→ **Data records**:

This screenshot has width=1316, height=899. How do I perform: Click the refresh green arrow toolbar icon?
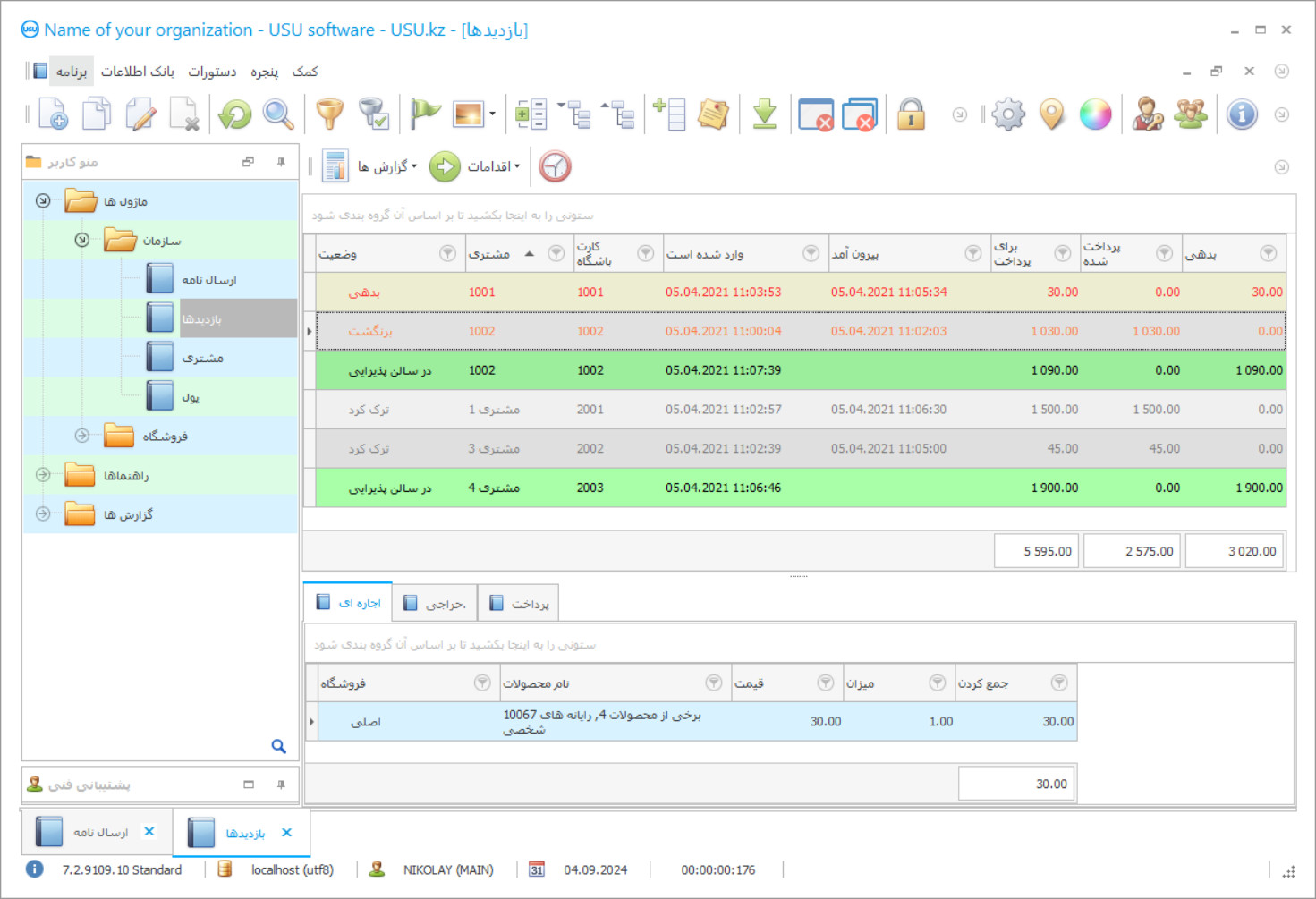[x=235, y=114]

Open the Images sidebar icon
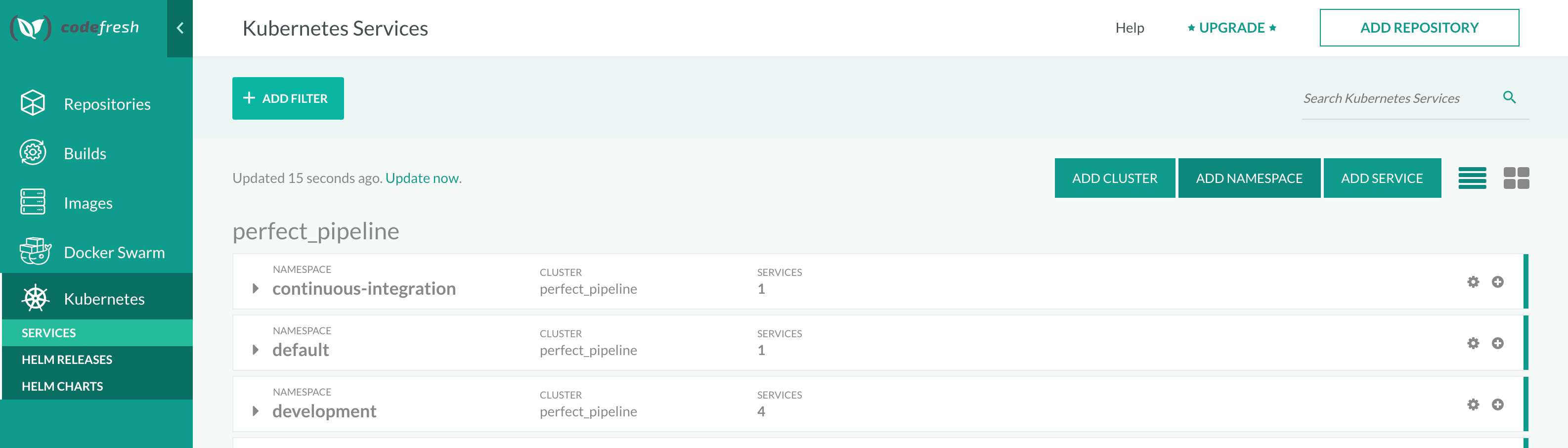pos(33,201)
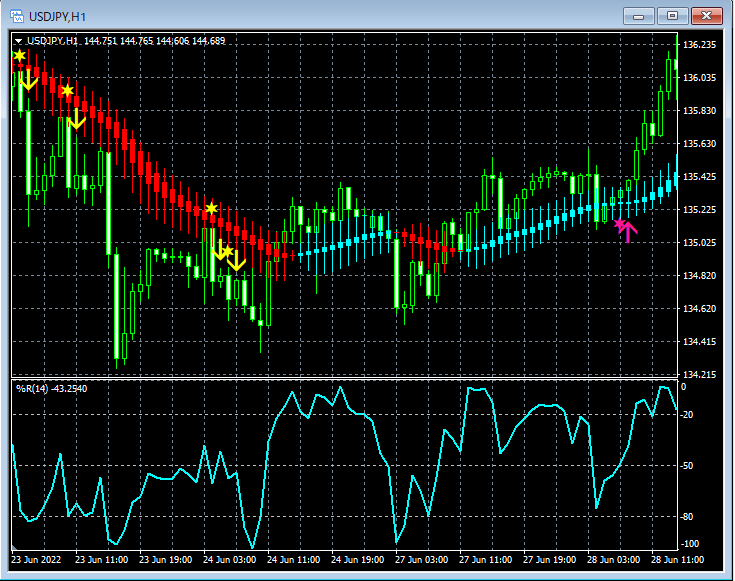Grab the divider between chart and indicator subwindow

(x=340, y=378)
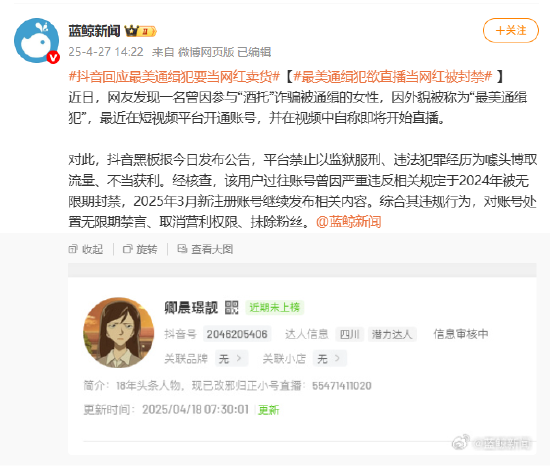Rotate the image with 旋转
Image resolution: width=550 pixels, height=467 pixels.
pos(140,249)
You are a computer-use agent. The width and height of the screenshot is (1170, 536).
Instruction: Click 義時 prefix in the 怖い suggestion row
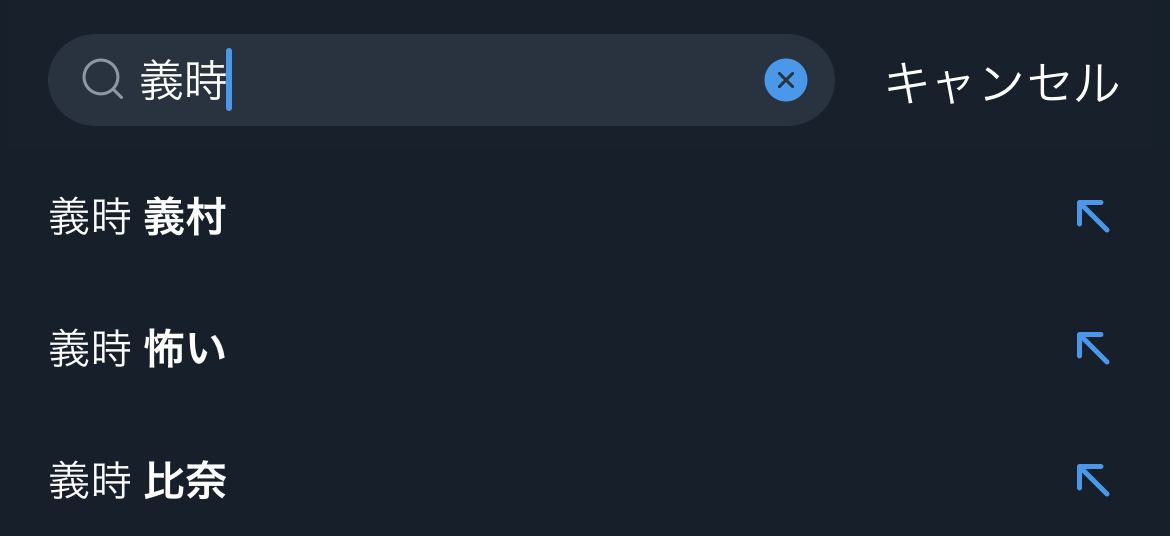(x=90, y=350)
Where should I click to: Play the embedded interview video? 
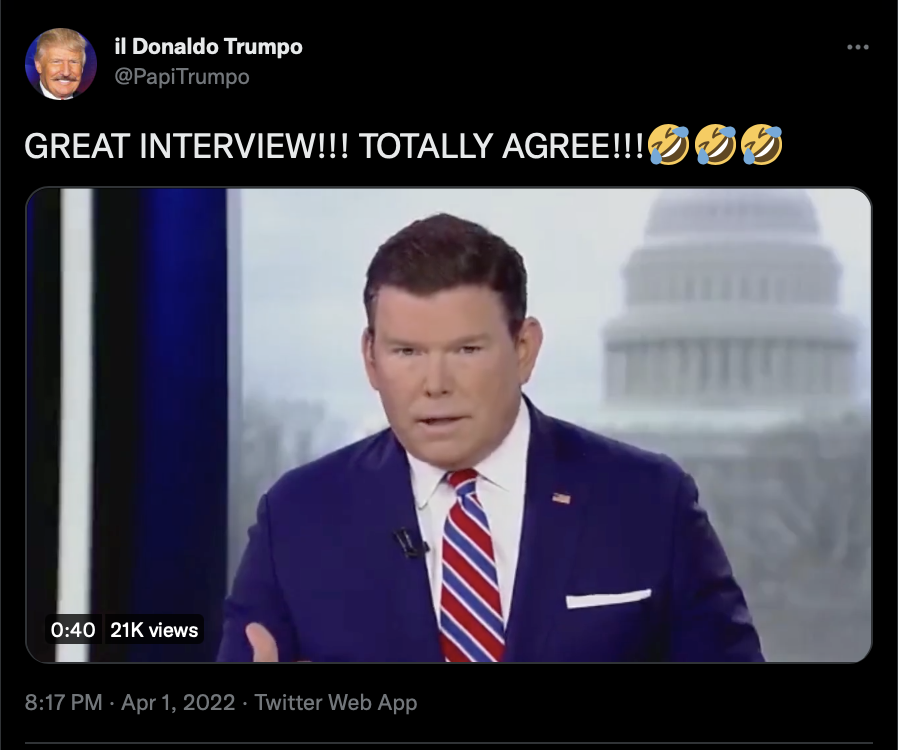(x=448, y=425)
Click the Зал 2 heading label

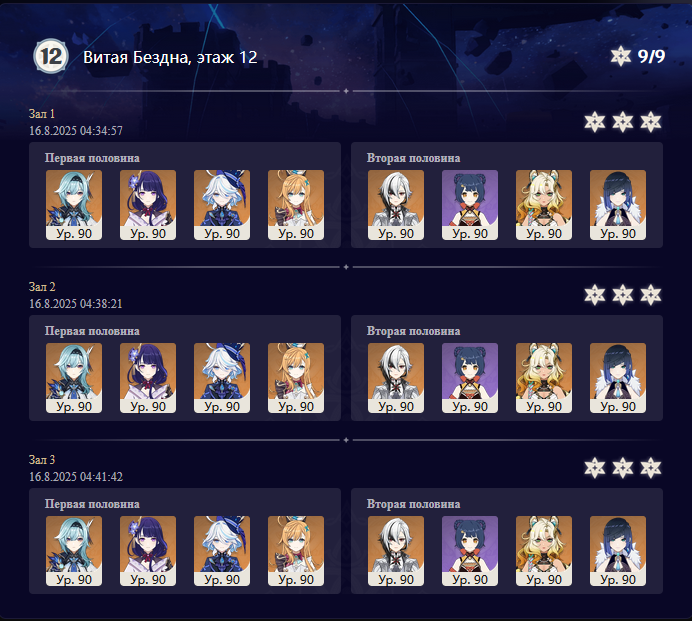42,287
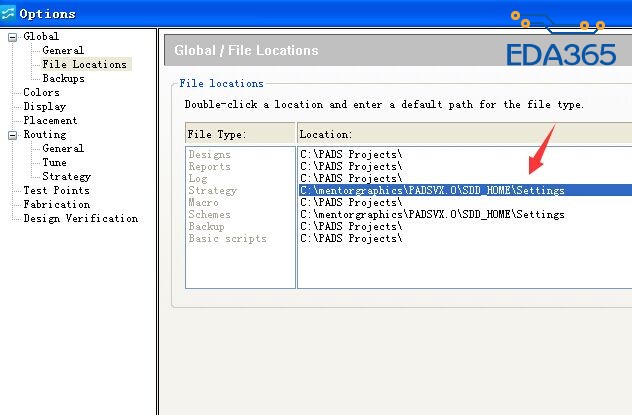Select the Designs location path row
Screen dimensions: 632x415
(x=351, y=154)
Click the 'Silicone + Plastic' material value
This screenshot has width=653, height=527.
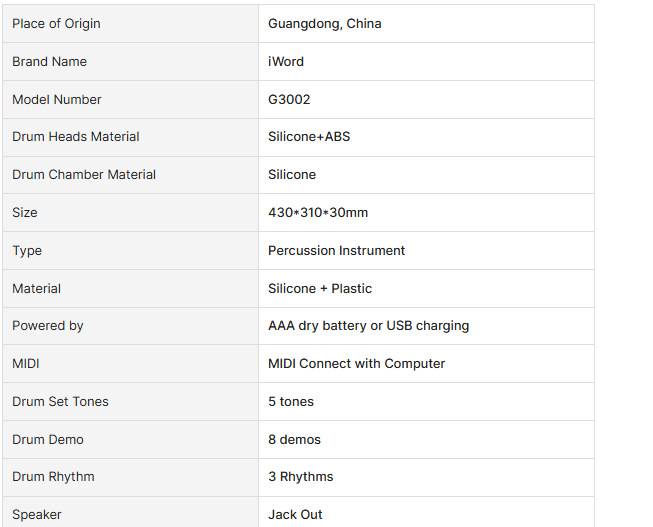click(x=320, y=289)
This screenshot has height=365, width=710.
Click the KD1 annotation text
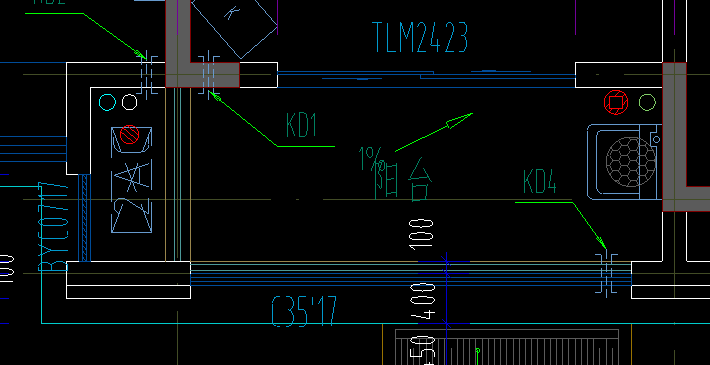pos(301,125)
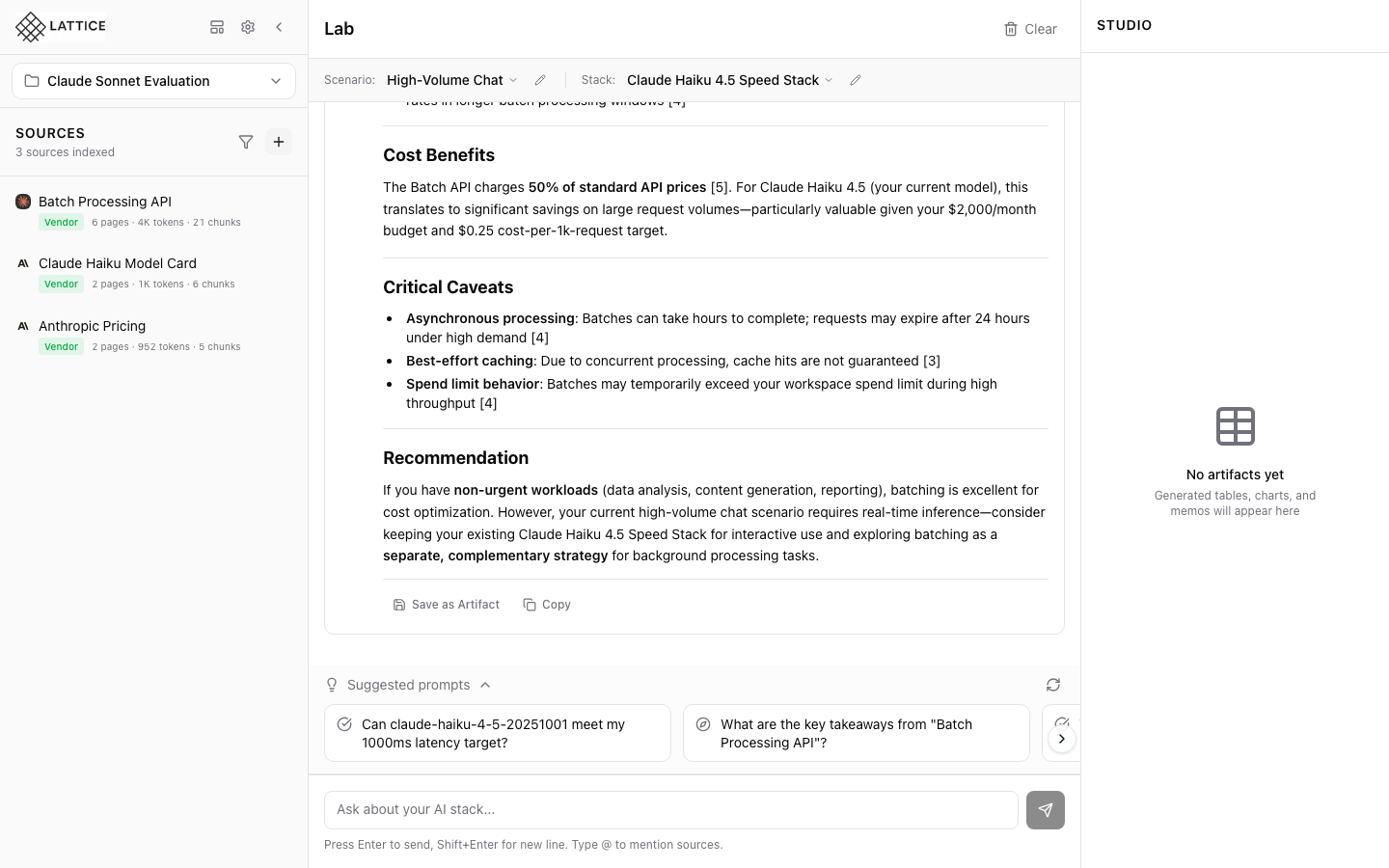Add a new source with plus button
This screenshot has width=1389, height=868.
[x=279, y=142]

→ **Required action**:
Give the material above again exactly as it stands, minus any images.

→ **The completed task**:
This screenshot has width=1316, height=899. How do I perform: Click the refresh green arrow toolbar icon?
[x=235, y=114]

Open the Images sidebar icon
pos(33,201)
Grab the divider between chart and indicator subwindow

(x=340, y=378)
Rotate the image with 旋转
Image resolution: width=550 pixels, height=467 pixels.
pos(140,249)
You are a computer-use agent. The width and height of the screenshot is (1170, 536).
Instruction: Click 義時 prefix in the 怖い suggestion row
(x=90, y=350)
Where should I click to: Play the embedded interview video? 
(x=448, y=425)
Click the Зал 2 heading label

42,287
Select the Designs location path row
Screen dimensions: 632x415
(x=351, y=154)
Click the 'Silicone + Plastic' material value
This screenshot has width=653, height=527.
click(x=320, y=289)
This screenshot has height=365, width=710.
Click the KD1 annotation text
pos(301,125)
Add a new source with plus button
This screenshot has width=1389, height=868.
[x=279, y=142]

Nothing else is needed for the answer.